A more Anglo-version, to be eaten on an idyll of a blue-skied afternoon, replaces the scooped-out passionfruit with rubied dollops of hands-free, home-made fresh raspberry jam. This is so simple, so effortless and so summery, that I have to reprise the recipe, quickly, from How To Be A Domestic Goddess: put 250g raspberries into one ovenproof dish and 250g caster sugar into another (a flat, round pie-dish shape is best). Cook both in an oven preheated to 180°C/gas mark 4 for 20–25 minutes, then remove from the oven and add the hot sugar to the hot berries. As you do so, so your jam is made, an instant, molten, red-gleaming river of it. Pour into a 250ml jar and leave to cool and set before storing in the fridge. Spoon out on to cream-clouded shortcakes, as suggested – or eat any way pleasure suggests.
325g plain flour
half a teaspoon salt
1 tablespoon baking powder
5 tablespoons caster sugar
125g unsalted butter, frozen
1 large egg, beaten
125ml single cream
1 egg white, lightly beaten
for the filling:
250ml double cream
3 large passionfruit (or 6 small)
Preheat the oven to 200°C/gas mark 6.
Sift the flour, salt and baking powder into a large bowl and add 3 tablespoons of the sugar. Grate the butter into these dry ingredients, and use your fingertips to finish crumbling the butter into the flour. All you need to do is use the coarse holes of an ordinary grater, but if you prefer just cut the butter into pea-sized pieces and work it into the flour either by hand or with the paddle attachment of a free-standing mixer.
Whisk the egg into the single cream, and pour into the flour mixture a little at a time, using a fork to mix. You may not need all of the eggy cream to make the dough come together, so go cautiously.
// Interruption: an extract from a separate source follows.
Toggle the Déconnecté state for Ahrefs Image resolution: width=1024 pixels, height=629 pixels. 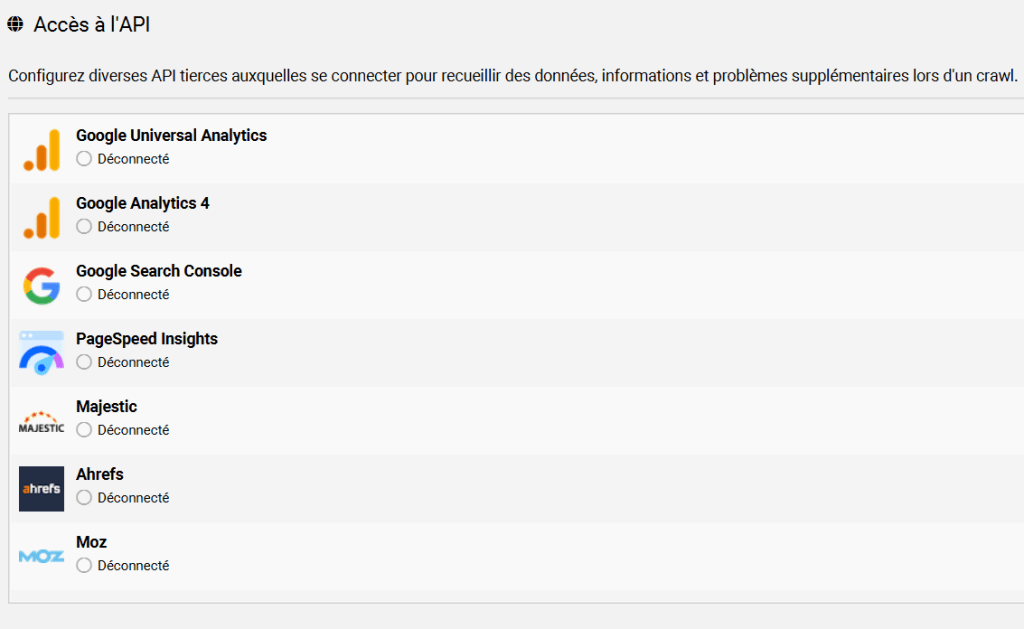click(x=84, y=497)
Turn the dough out on to a lightly floured surface, and roll lightly to a thickness of about 2cm. Using a 6.5cm round scone or biscuit cutter, dipped in flour, cut out as many rounds as you can. Work the scraps back into a dough and re-roll if necessary to form six rounds in all.
Place the shortcakes about 2.5cm apart on a baking sheet, brush the tops with the egg white, and sprinkle them with the remaining 2 tablespoons of caster sugar. (If it helps with the rest of your cooking, or life in general, you can cover and refrigerate them now for up to 2 hours.) Bake for 10-15 minutes, until golden brown, and let them cool for a short while on a wire rack. The shortcakes should be eaten while still warm, so this stage doesn’t take that long. But don’t panic if they aren’t warm when you eat them; the one thing you don’t want to be doing is hovering nervously about the oven when you’ve got friends over.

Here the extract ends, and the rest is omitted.